:: Excerpt provided ::
_____
This question came up in the absolute write forums and I thought it would be a good topic to do a blog post about. Why? Because these two things are often confused.


First what is conflict? Conflict is usual tension between the MC and something or someone, usually acting as a type of antagonist because they either a) want the same thing, but only one can get it, b) the antagonists stands in the way of something the MC wants, or c) the antagonist wants something that threatens the MC or sometimes all of humanity. The MC’s job is to essentially combat it and inevitably, the two will clash, creating conflict, the focal point of a novel.

So let’s take the conflict that I came up with in a previous post:

A girl has to save the world from a maniac who wants to ‘correct the social order’ by making women the slaves they were meant to be and making men completely dominant, no exceptions.

So this is pretty much the conflict. The girl wants there to be some form of equality of the sexes (or maybe even the other way around) and the maniac wants women as slaves.

Now the complications are the things that escalate the tension of the conflict and make thins much more difficult overall as the MC tries to work through the conflict to achieve a goal. Complications just make things much harder for the MC to achieve. Complication can actually act like sub-conflicts too. So complications for this conflict would be:

Meets hot guy who sometimes distracts her
Starts to flunk school
Brother seems to sympathize with sexist maniac’s cause
Sexist maniacs kidnaps best friend and violates and brutalizes her

The complications here act like plots to, that is to say event that happen in the story, driven or caused by the presence of the conflict. But these complications overall escalate the tension in the novel and make the conflict all the more difficult. Complications also throw the MC for a doozy when they come out of nowhere and aren’t expected in the original course of the conflict. Hell, they throw the writer for a doozy sometimes.

So that’s the difference between the conflict and the complication and make sure you know the conflict because focusing on complication can make the writer loose what the overall conflict is. So if the complication doesn’t do much to make the MC’s goal harder or is just there for the sake of words, you may not need to have it in the story.
_____
:: Raw records ::
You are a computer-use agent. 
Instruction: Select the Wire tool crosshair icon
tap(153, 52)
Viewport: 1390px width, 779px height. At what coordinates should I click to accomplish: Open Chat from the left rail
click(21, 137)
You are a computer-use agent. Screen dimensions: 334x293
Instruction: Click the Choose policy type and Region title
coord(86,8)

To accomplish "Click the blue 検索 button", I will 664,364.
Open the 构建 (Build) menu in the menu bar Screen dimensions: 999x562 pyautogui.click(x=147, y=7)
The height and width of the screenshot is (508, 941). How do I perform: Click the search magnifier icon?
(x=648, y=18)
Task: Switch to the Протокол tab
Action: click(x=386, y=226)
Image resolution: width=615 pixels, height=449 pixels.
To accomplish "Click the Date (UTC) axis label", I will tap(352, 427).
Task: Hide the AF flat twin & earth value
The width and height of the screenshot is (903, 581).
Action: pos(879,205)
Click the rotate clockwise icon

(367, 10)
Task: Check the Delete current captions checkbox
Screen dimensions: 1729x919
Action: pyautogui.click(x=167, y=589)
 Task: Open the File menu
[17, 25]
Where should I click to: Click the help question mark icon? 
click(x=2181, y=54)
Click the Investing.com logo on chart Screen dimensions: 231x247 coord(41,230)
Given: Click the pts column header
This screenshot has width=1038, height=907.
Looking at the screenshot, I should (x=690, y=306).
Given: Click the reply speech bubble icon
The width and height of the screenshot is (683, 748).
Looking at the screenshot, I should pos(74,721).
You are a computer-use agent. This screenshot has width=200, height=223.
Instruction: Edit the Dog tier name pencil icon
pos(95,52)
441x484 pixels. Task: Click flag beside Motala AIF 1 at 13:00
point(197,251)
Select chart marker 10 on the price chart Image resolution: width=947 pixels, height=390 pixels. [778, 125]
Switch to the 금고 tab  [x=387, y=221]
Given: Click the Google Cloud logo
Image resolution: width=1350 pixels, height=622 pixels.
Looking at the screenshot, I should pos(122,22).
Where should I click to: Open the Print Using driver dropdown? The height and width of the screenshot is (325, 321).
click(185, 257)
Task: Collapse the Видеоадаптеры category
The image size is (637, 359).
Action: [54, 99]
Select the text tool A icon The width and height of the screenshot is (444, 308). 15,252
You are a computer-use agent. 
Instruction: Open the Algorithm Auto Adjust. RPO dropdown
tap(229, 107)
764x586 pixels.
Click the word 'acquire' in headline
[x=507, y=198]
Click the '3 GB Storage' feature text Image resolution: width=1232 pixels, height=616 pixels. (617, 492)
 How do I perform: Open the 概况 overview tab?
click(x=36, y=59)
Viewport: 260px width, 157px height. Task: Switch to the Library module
_____
:: Written instruction 1 ::
According to the blog post, where did the question about conflict and complications first come up?
:: Written instruction 2 ::
Extract the part of the blog post from "The complications here" to "a doozy sometimes.", copying it word for word.
Rely only on the blog post, not on the lines.

:: Expected output 1 ::
It came up in the absolute write forums.

:: Expected output 2 ::
The complications here act like plots to, that is to say event that happen in the story, driven or caused by the presence of the conflict. But these complications overall escalate the tension in the novel and make the conflict all the more difficult. Complications also throw the MC for a doozy when they come out of nowhere and aren’t expected in the original course of the conflict. Hell, they throw the writer for a doozy sometimes.